はぁ、今回の客は本当にいただけなかった。理由は、まぁ、マスターについての話を聞けばわかるだろ。
マスターいわく、この世界は『乙女ゲーム』とやらの世界らしい。そして、マスターは悪役令嬢というものに生まれたという。
その事実に気づいた、つまり前世の記憶が戻ったとき、マスターは絶望したそうだ。なぜ自分なのか、と。それからマスターは、破滅しないため、自分ができる限りのことをやったそうだ。
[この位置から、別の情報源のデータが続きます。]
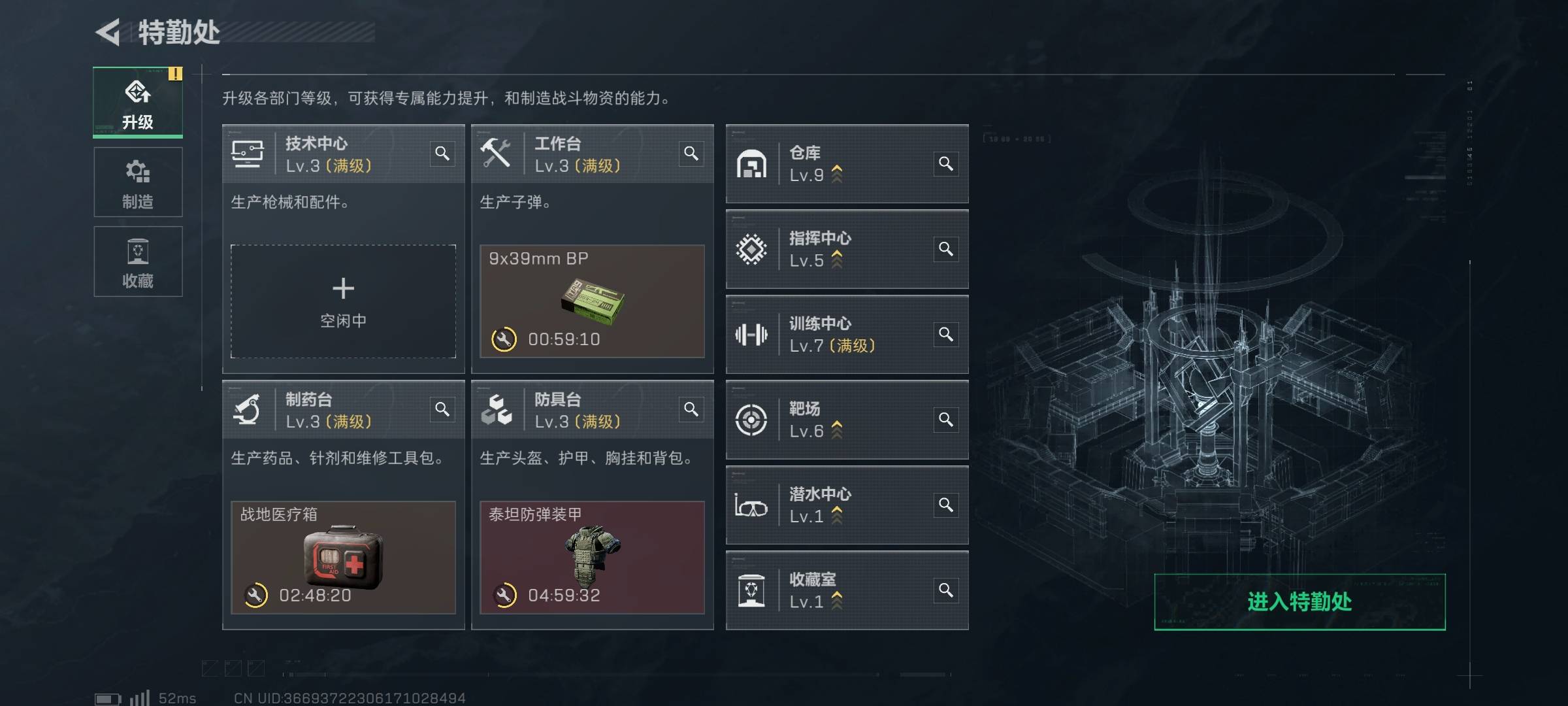Select the 战地医疗箱 production card
The width and height of the screenshot is (1568, 706).
pyautogui.click(x=343, y=558)
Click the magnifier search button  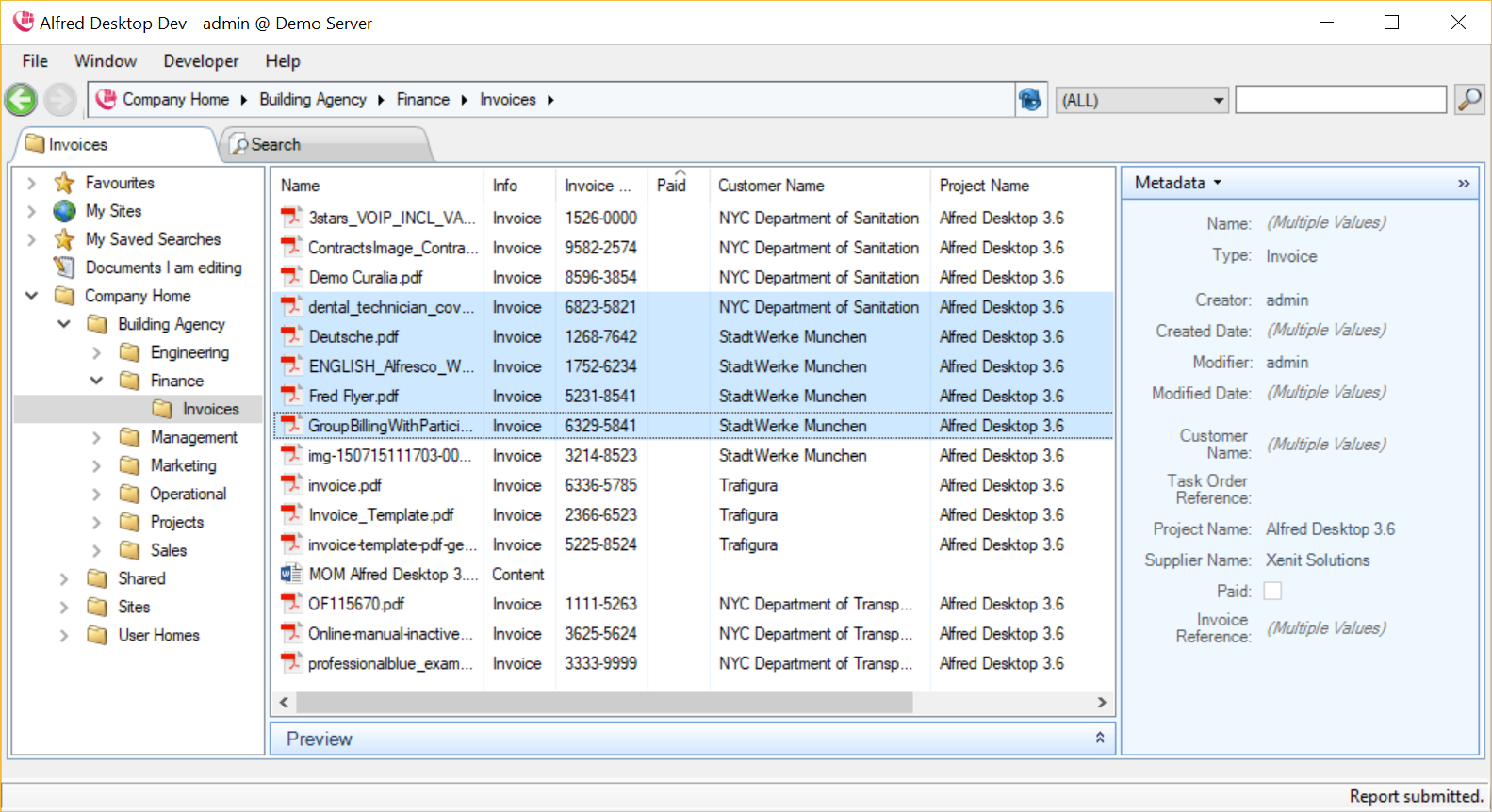coord(1469,99)
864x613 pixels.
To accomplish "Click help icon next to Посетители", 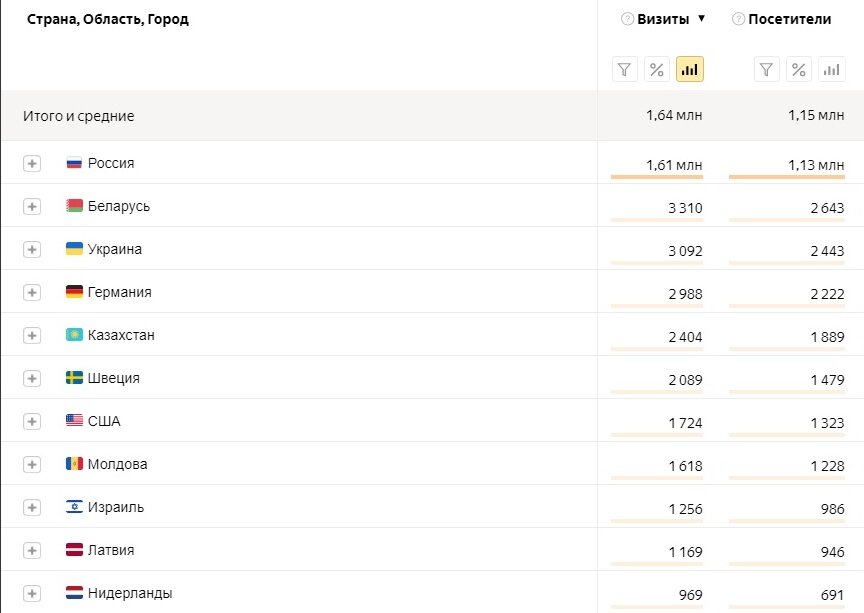I will pyautogui.click(x=739, y=19).
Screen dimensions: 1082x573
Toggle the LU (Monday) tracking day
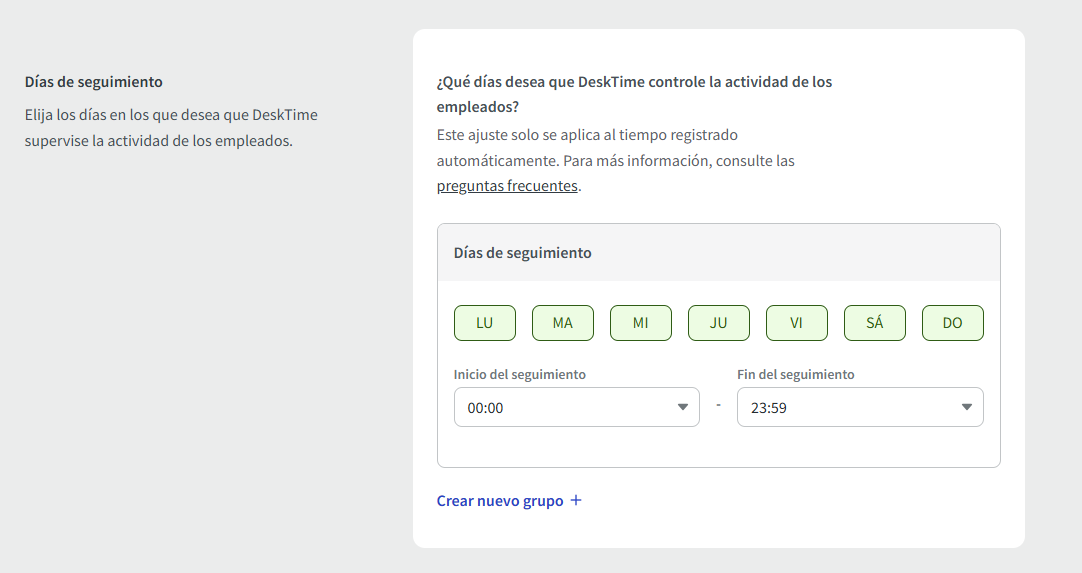(x=485, y=323)
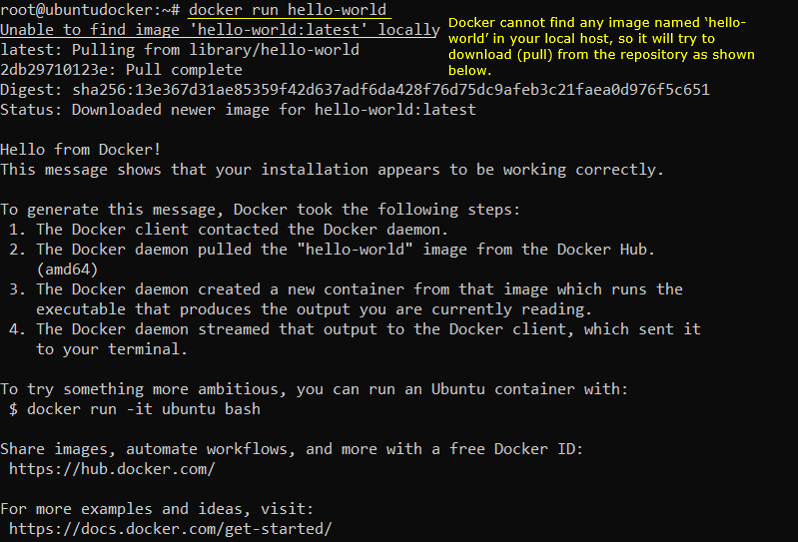Screen dimensions: 798x542
Task: Click the 'latest: Pulling from library/hello-world' line
Action: 180,50
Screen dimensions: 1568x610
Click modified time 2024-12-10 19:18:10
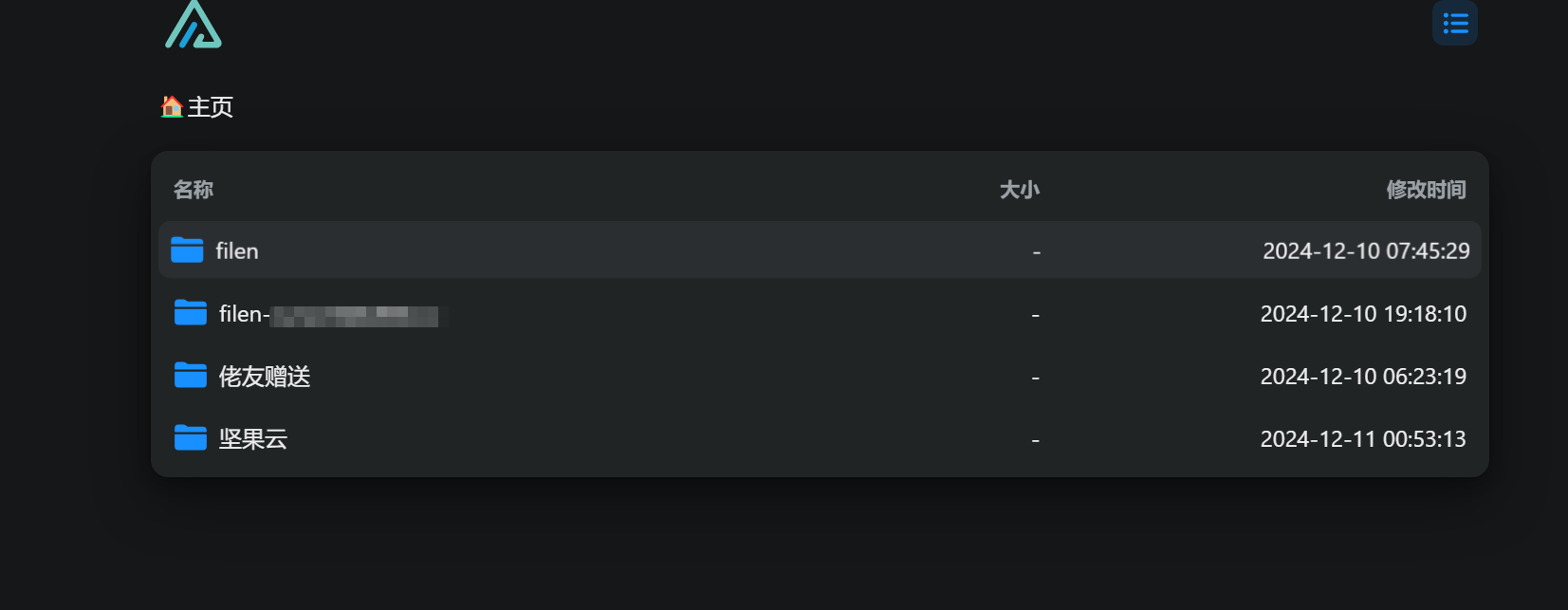[x=1363, y=313]
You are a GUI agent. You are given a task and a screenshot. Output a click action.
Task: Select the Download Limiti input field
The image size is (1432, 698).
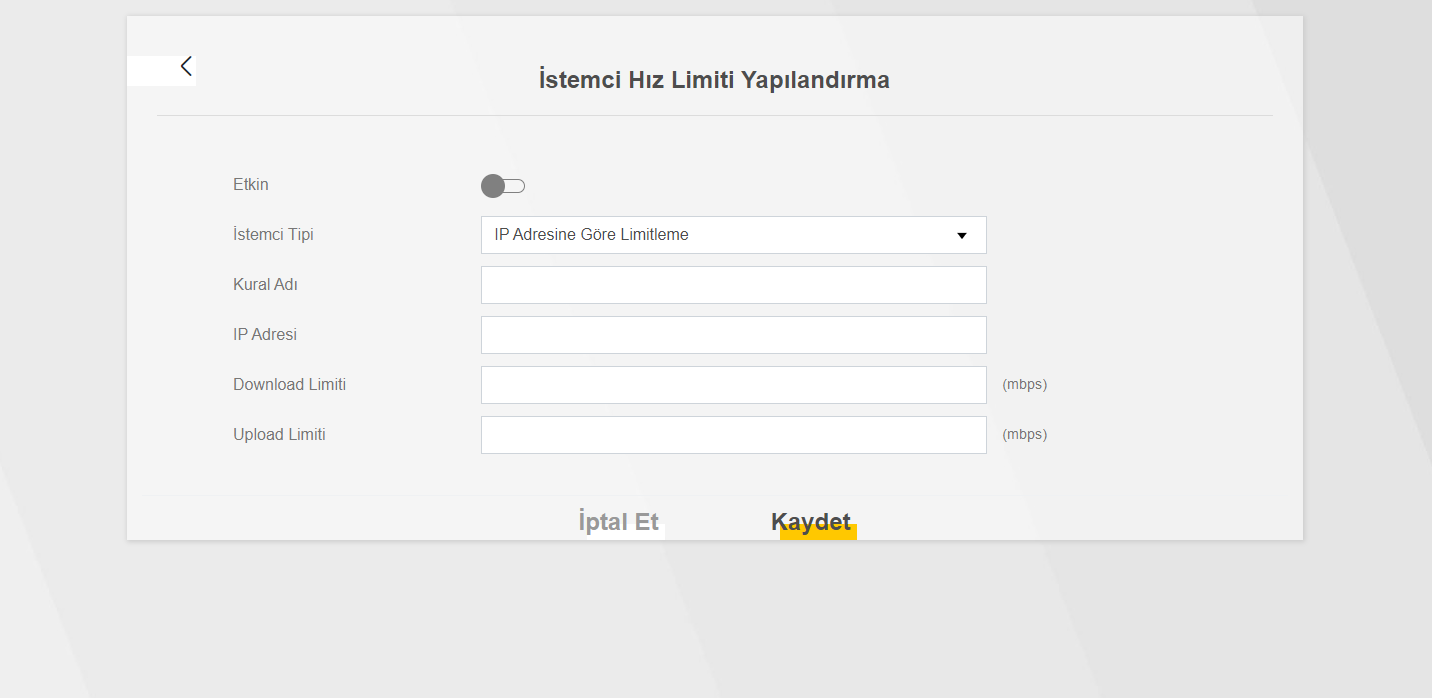pos(733,385)
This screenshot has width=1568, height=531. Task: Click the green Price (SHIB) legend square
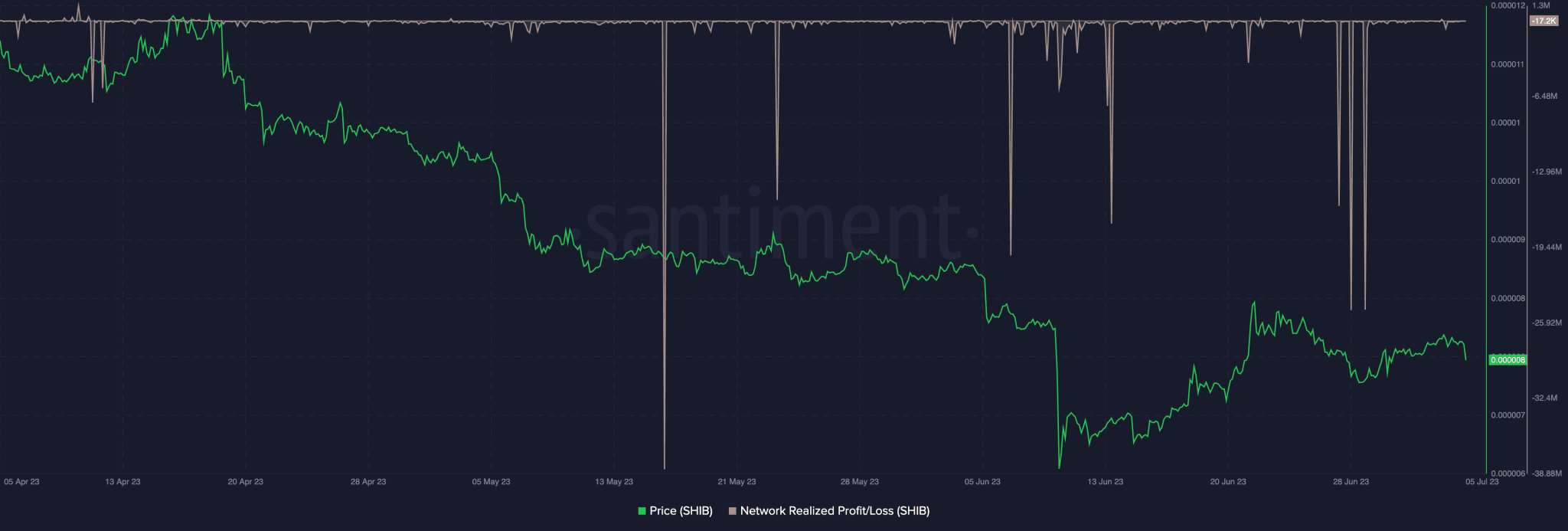coord(642,511)
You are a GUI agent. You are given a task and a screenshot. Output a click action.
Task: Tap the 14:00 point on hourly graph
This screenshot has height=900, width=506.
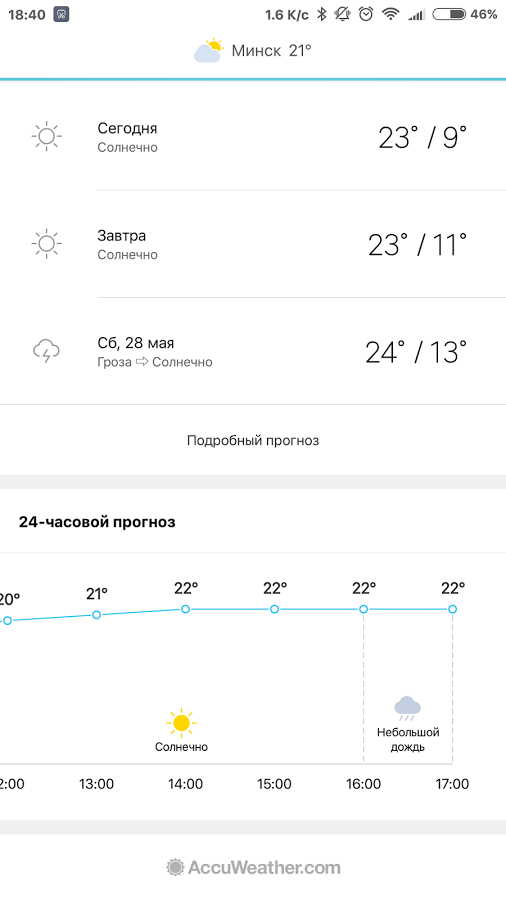coord(185,609)
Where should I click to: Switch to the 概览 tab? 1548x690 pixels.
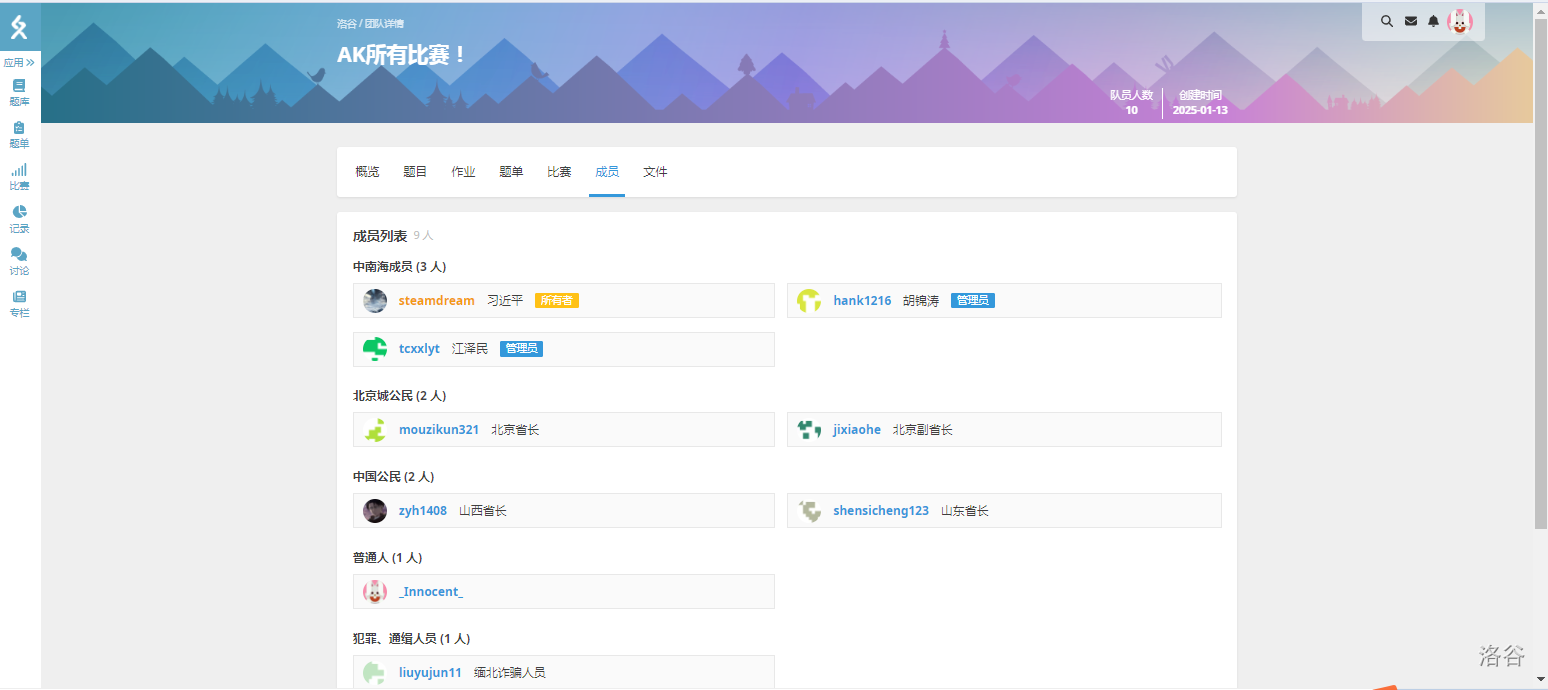(x=367, y=172)
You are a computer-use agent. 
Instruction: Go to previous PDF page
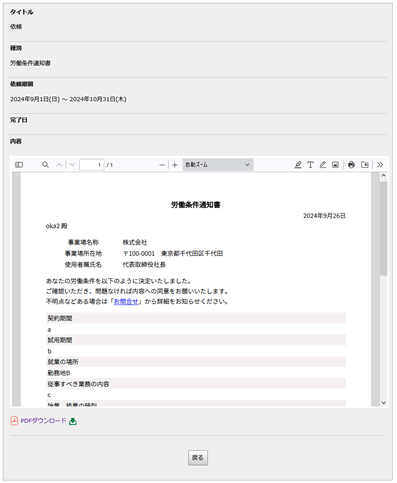tap(59, 165)
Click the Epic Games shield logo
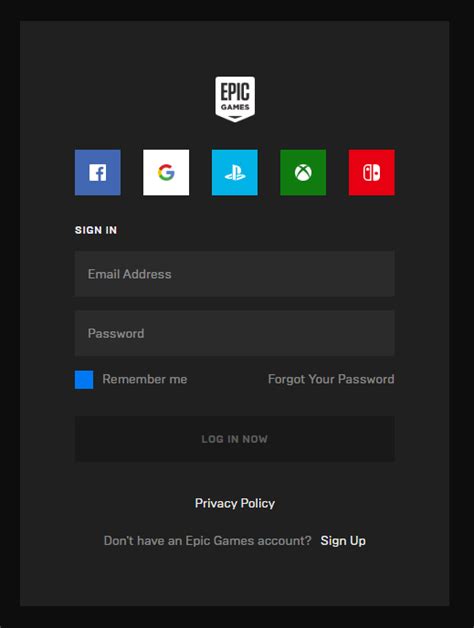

しかし、マスターはとある日のパーティーで、やってもいない罪を着せられ第一王子から婚約破棄を受けた。マスターは絶望したそうだ。それはそうだろう。というのがオレの意見だ。マスターはワガママビッチのアホ娘にうつつを抜かしたバカ王子の代わりに仕事をかたずけていたというのに。
国王夫妻や周囲の人間たちはマスターのことを理解していたが、あのバカ王子が王族として発言してしまった以上、覆せば信用を失う。
そして修道院に行くのも幽閉されるのもごめんだ、と言った主は実家との縁も切り(干渉されるのが嫌なんだそうな。ついでにマスターの家族はワガママビッチにほだされた屑ばかりだ)こうしてカフェと何でも屋を切り盛りしながら生活をしている。
そんで、やっといろいろな事が落ち着いてきた今、マスターに以来を持ち込んだのはバカ王子(実際に来たのはその従者のみだったが)だった。
マスターが怒るのも頷けるだろ?
まぁ、マスターの正体が知られ会いないのがせめてもの救いなのだろう。
オレだったら…、切り刻むだろうな。
因みに依頼の内容は第二王子の暗殺だった。もちろん断ったが。
第二王子殿下はとても優秀なお方で、バカでアホな第一王子を推す声よりも彼を推す声のほうが強い。
バカ王子を推しているのはせいぜい傀儡の王をつくって政権を乗っとりたいと考えているバカ共くらいだ。そんな奴等がどうなるかくらいわかりきったことだと思うのだがな。
チリンチリーン
ん?また客か?
さすがにオレもこれ以上マスターが怒るのは勘弁してほしい。もしさっきの奴だったら…半殺し程度にはしても許されるだろう。